** start Records for this exercise **

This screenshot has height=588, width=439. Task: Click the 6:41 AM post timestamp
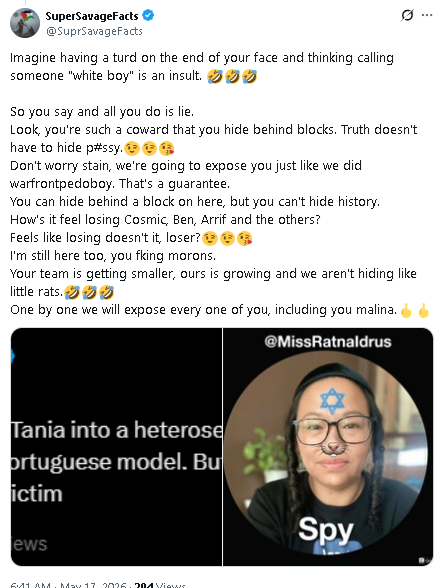click(x=30, y=585)
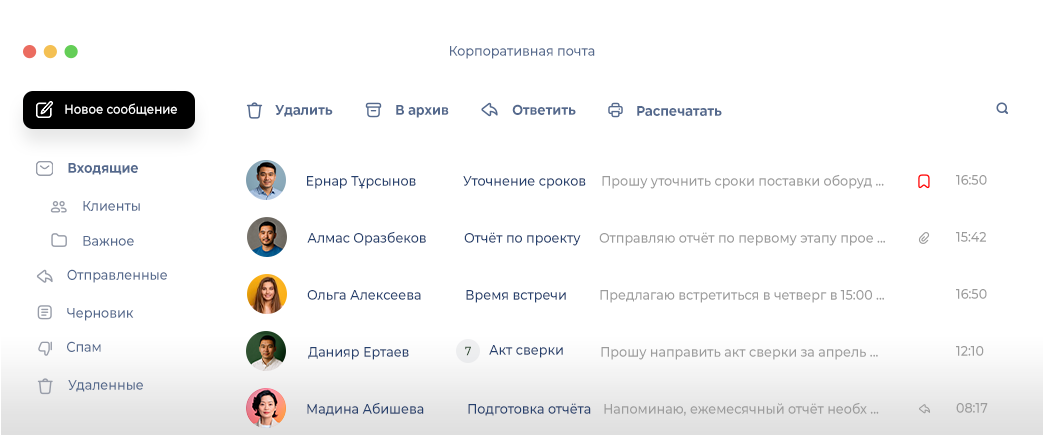This screenshot has height=436, width=1044.
Task: Click the search magnifier icon
Action: [1002, 109]
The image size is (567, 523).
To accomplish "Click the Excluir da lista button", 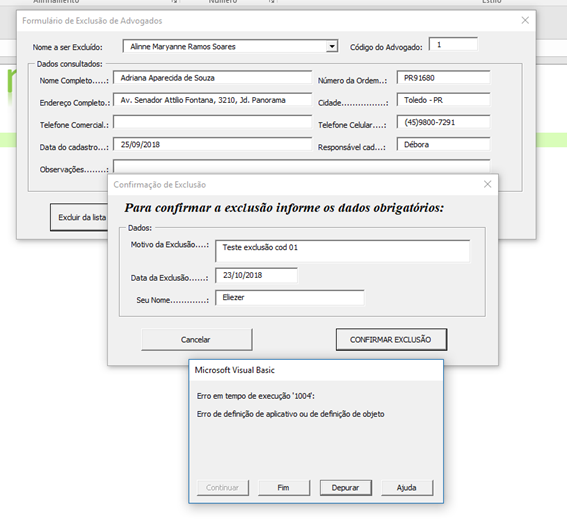I will click(79, 217).
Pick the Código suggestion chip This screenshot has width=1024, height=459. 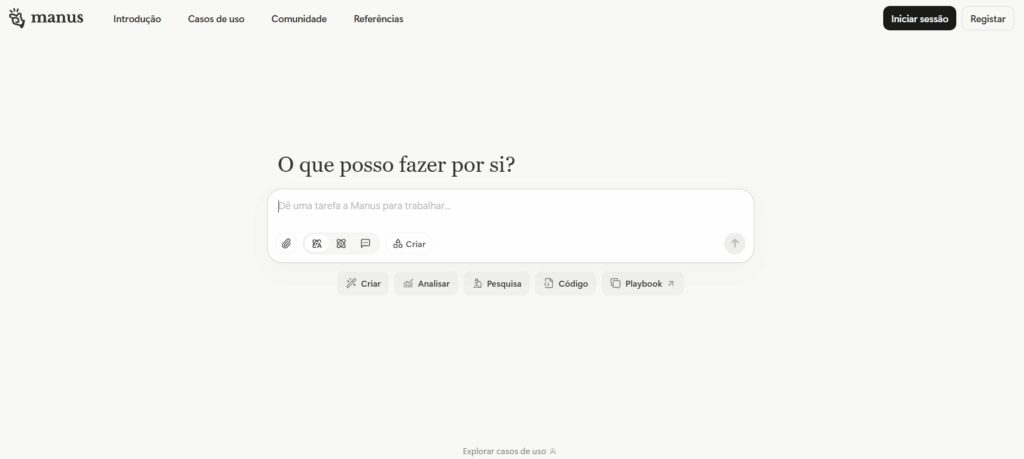(565, 283)
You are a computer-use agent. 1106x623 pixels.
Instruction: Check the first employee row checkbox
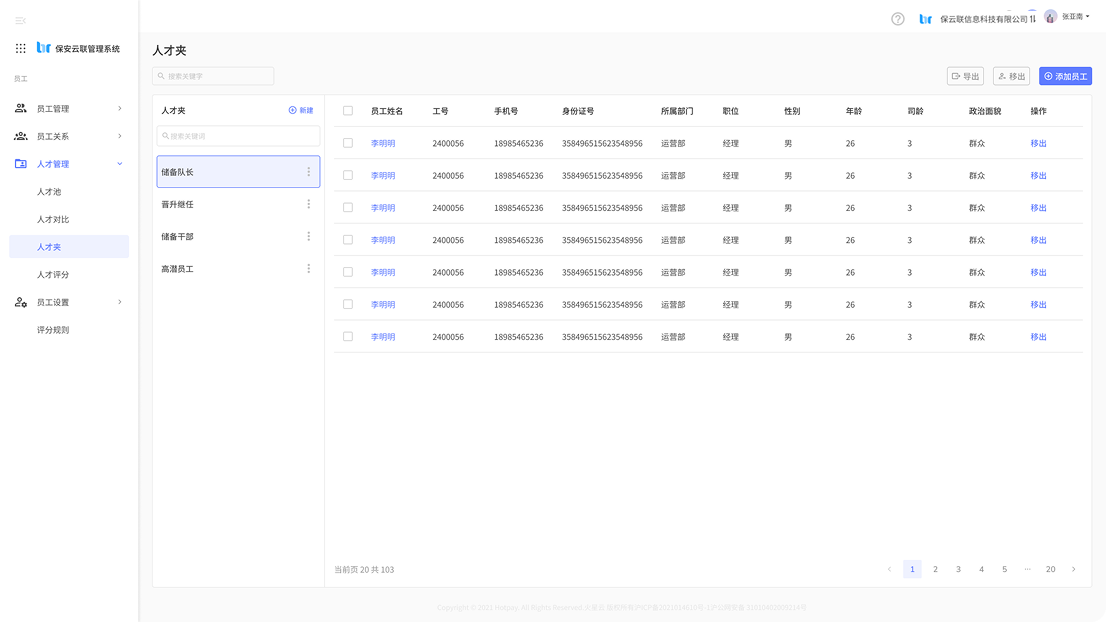coord(348,143)
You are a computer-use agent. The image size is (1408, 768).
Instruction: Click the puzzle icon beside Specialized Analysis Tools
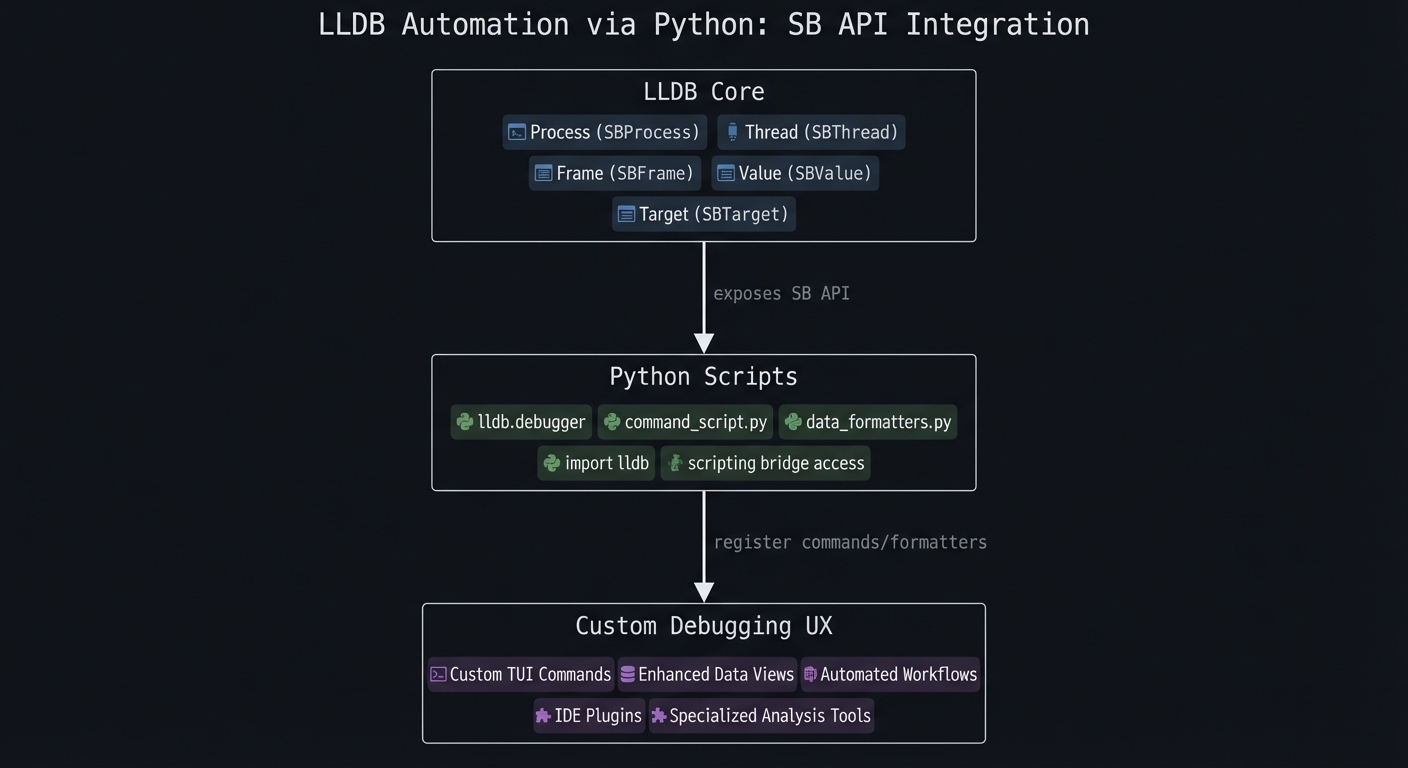pos(658,715)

** end Records for this exercise **

* Goal of the exercise:
Quote the lines above exactly, starting at the line containing "You are a computer-use agent. The" and continuing through the last line. Leave the pictures out.

* The answer:
You are a computer-use agent. The image size is (1408, 768).
Instruction: Click the puzzle icon beside Specialized Analysis Tools
pos(658,715)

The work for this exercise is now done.